Orlando parents are getting a sobering warning as federal numbers show scammers leaning hard on artificial intelligence to go after teenagers and other vulnerable targets. A wave of AI-assisted cons last year hit tens of thousands of Americans and cost victims hundreds of millions of dollars, local officials say, and teens are emerging as a favorite mark. Authorities are telling families to lock down social media, be extremely careful with personal information, and refuse to engage with any ransom or sudden payment demands.
FBI Numbers Put the Scale on the Threat
The FBI’s 2025 Internet Crime Report logged 22,364 complaints tied to artificial intelligence and adjusted losses of about $893 million, according to the FBI. Investigators say AI is helping scammers supercharge old tricks, including impersonation schemes, voice cloning, and fake social profiles that pressure people to move money fast. The bureau is pushing a simple mantra to the public: “Take a Beat” and verify before sending cash or personal data.
Minors Are On the Radar
The annual IC3 report counted 13,168 complaints from people 17 or younger in 2025 and flagged 355 of those as AI-related. IC3 says it sent more than 5,700 submissions involving minors to the National Center for Missing and Exploited Children, underscoring how sextortion and online grooming can intersect with AI-driven tactics. While individual dollar losses for minors were typically smaller, the report stresses the broader harm and the speed at which these schemes can spread.

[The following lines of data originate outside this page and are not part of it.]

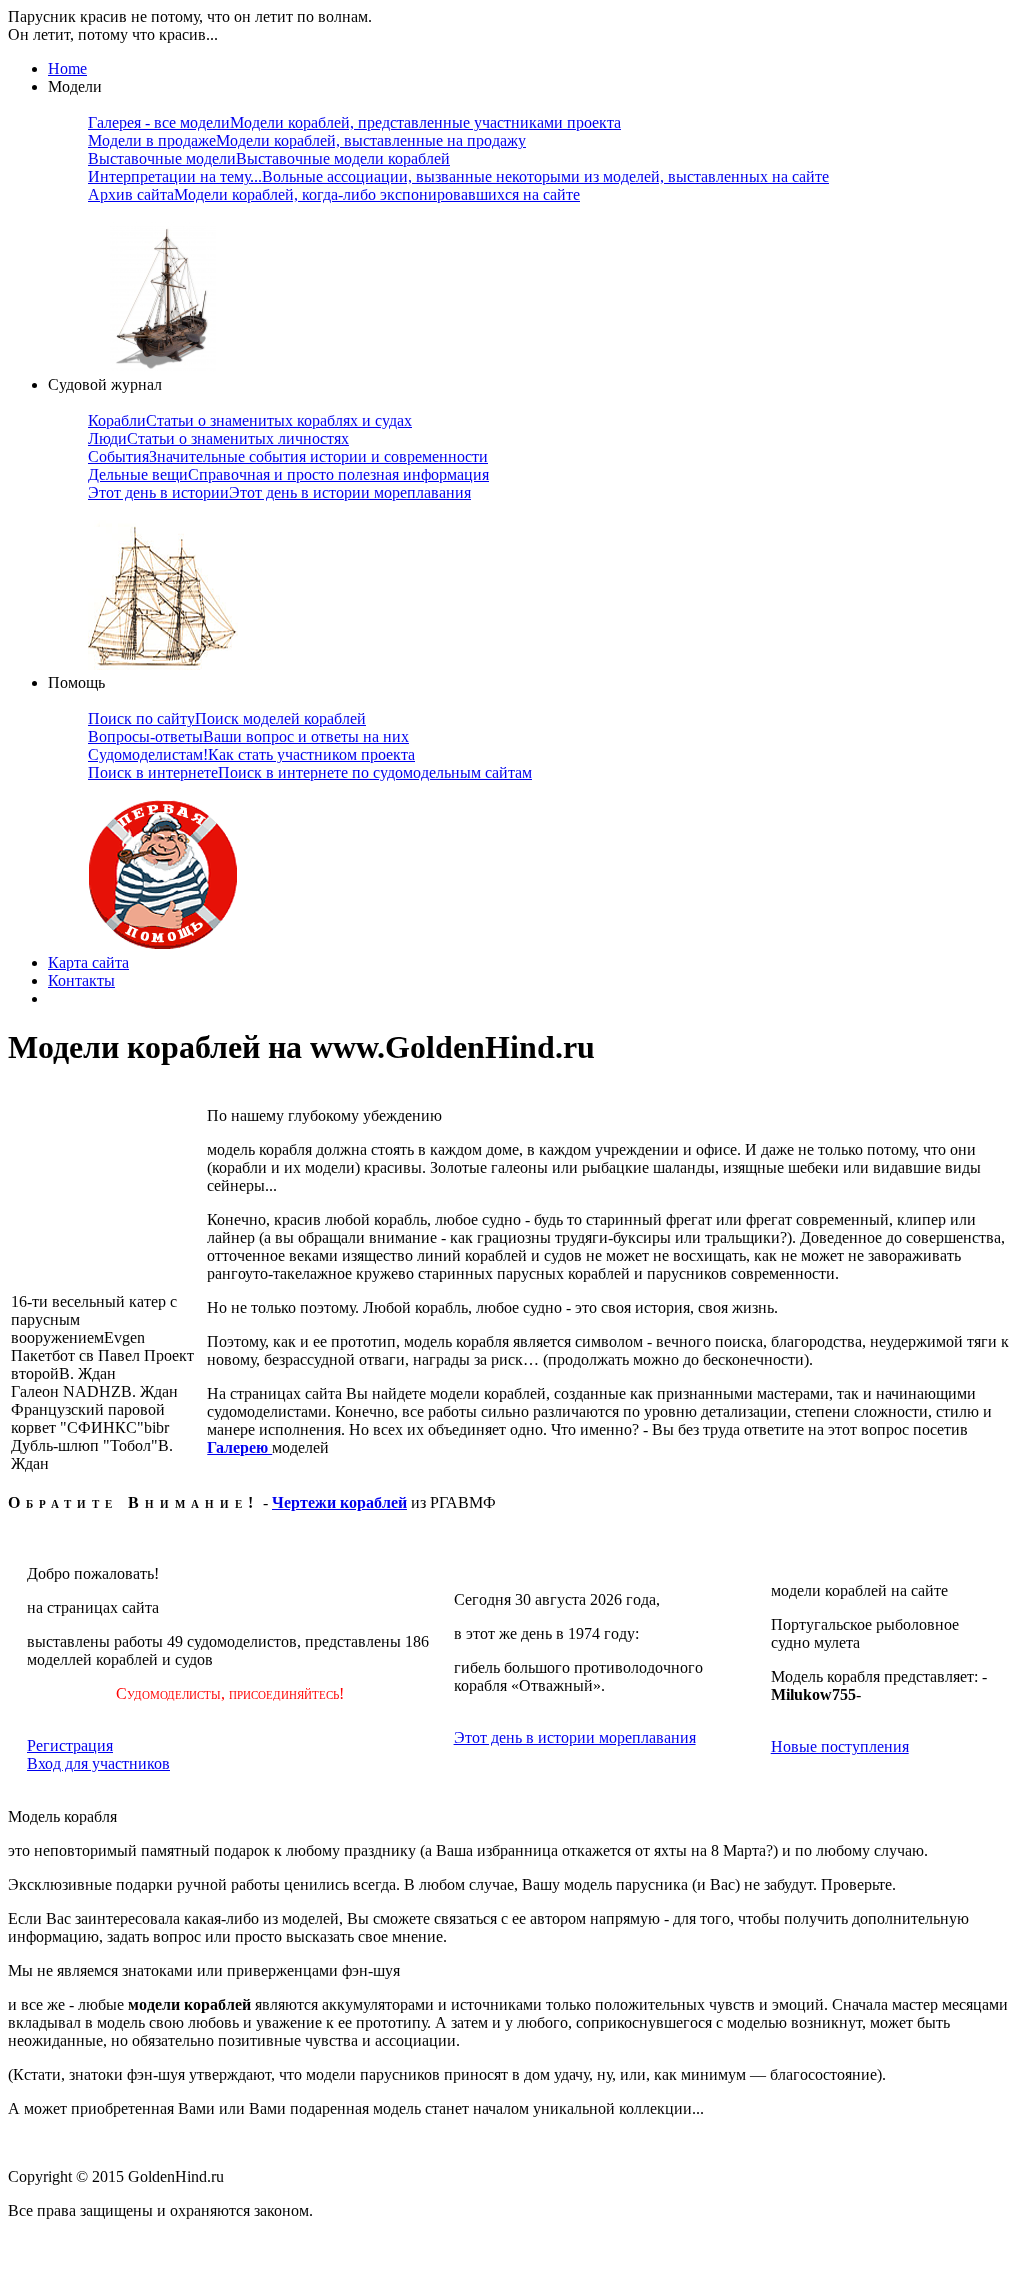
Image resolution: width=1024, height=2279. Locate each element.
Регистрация (70, 1745)
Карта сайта (88, 962)
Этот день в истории (279, 492)
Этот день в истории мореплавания (575, 1737)
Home (67, 68)
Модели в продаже (307, 140)
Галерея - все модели (354, 122)
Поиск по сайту (227, 718)
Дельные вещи (288, 474)
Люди (218, 438)
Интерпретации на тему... (458, 176)
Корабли (250, 420)
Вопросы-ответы (248, 736)
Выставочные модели (269, 158)
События (288, 456)
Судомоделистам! (251, 754)
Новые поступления (840, 1746)
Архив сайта (334, 194)
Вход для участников (98, 1763)
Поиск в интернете (310, 772)
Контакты (81, 980)
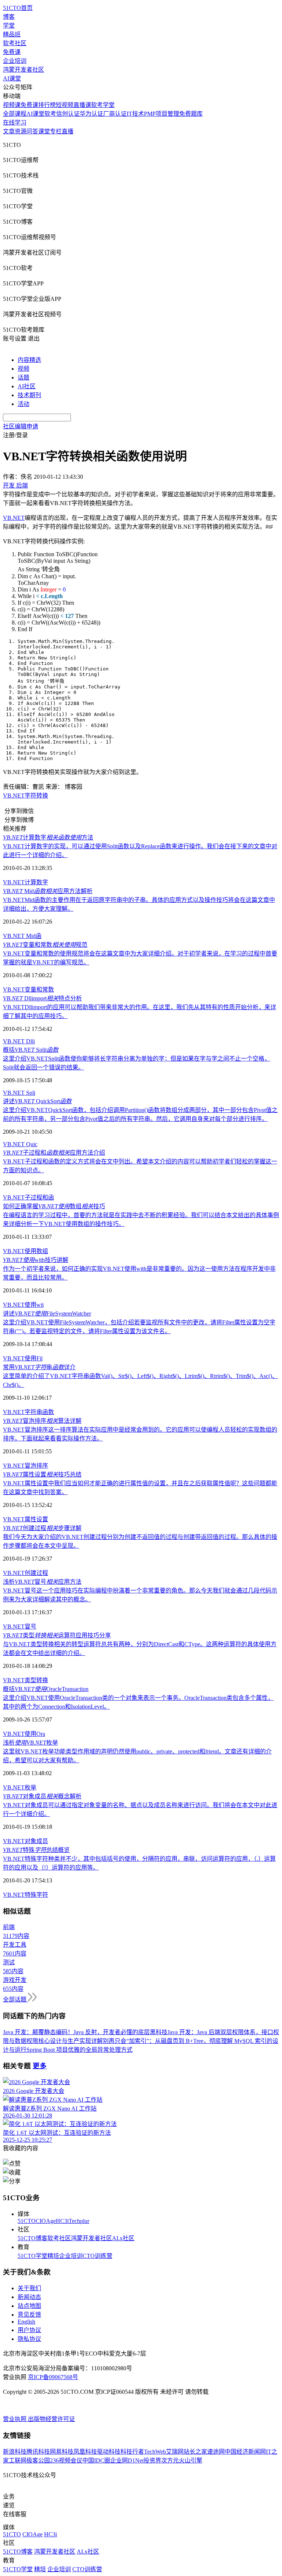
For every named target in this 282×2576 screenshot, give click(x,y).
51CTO (27, 2221)
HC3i (62, 2221)
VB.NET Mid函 (22, 936)
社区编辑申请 (20, 426)
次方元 (170, 2460)
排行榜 (47, 105)
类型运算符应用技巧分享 (57, 1635)
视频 (23, 369)
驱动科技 (108, 2452)
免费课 (12, 52)
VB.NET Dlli (19, 1041)
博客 (9, 17)
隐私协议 (29, 2339)
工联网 (17, 2460)
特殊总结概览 (36, 1850)
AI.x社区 (123, 2238)
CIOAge (46, 2221)
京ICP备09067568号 (53, 2377)
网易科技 (61, 2452)
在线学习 (14, 122)
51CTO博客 (32, 2238)
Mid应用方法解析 (48, 891)
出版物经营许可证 (51, 2419)
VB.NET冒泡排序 (25, 1466)
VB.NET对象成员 (25, 1841)
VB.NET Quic (20, 1144)
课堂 (44, 131)
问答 (32, 131)
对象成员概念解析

Closer to home, WFTV reports that officials now see teens under 17 as a prime target and points to at least one case where scammers scraped personal details from a Facebook page and drained more than $45,000 from a victim. Those Orlando-area examples line up neatly with the national playbook: crooks mine public posts, then use AI tools to spin up urgent, convincing messages. Police and consumer-protection officials say the schemes often mix a highly realistic impersonation with a demand for rapid payment through hard-to-trace channels.
How AI Changes the Con Game
Generative AI lets fraudsters pump out polished text, synthetic voices, and doctored images at scale, which turns classic scams like fake emergency calls, romance ploys, and bogus investments into something much harder to spot. Recent reporting highlights a steep jump in AI-powered impersonation and voice deepfake calls that can fool even careful listeners, according to TechRadar. Security researchers warn that cheap, easy-to-use tools are lowering the barrier for massive, fast-moving campaigns that hit teens and adults alike.
What Parents and Teens Can Do
Investigators say the strongest first response is surprisingly basic: pause, verify, and refuse to send money or sensitive information in response to any urgent-sounding message, a habit the FBI sums up as “Take a Beat.” If someone contacts you with a demand for payment or a threat involving a loved one, officials recommend documenting what you receive and checking the person’s identity through separate, trusted channels before you react. In suspected fraud cases, families are urged to save screenshots, messages, and transaction records so law enforcement has something concrete to work with.
Industry and Local Efforts
Financial giants are also ringing alarm bells. Visa detected nearly $1 billion in scam-related activity in the second half of 2025, highlighting how payment platforms are being exploited to collect illicit gains. In Florida, local consumer-protection units have ramped up outreach, and multiple sheriff’s offices have issued public scam advisories this year. Experts say tighter coordination between banks, tech platforms, and law enforcement will be crucial to slowing AI-assisted fraud.
For Orlando families, the takeaway is straightforward: tighten privacy settings, coach teens to question any sudden request for money or personal details, and report suspicious contacts quickly so investigators can connect the dots. File a complaint with IC3 and alert local police. The faster those reports come in, authorities say, the better the odds of disrupting the scam and recovering at least some of the money.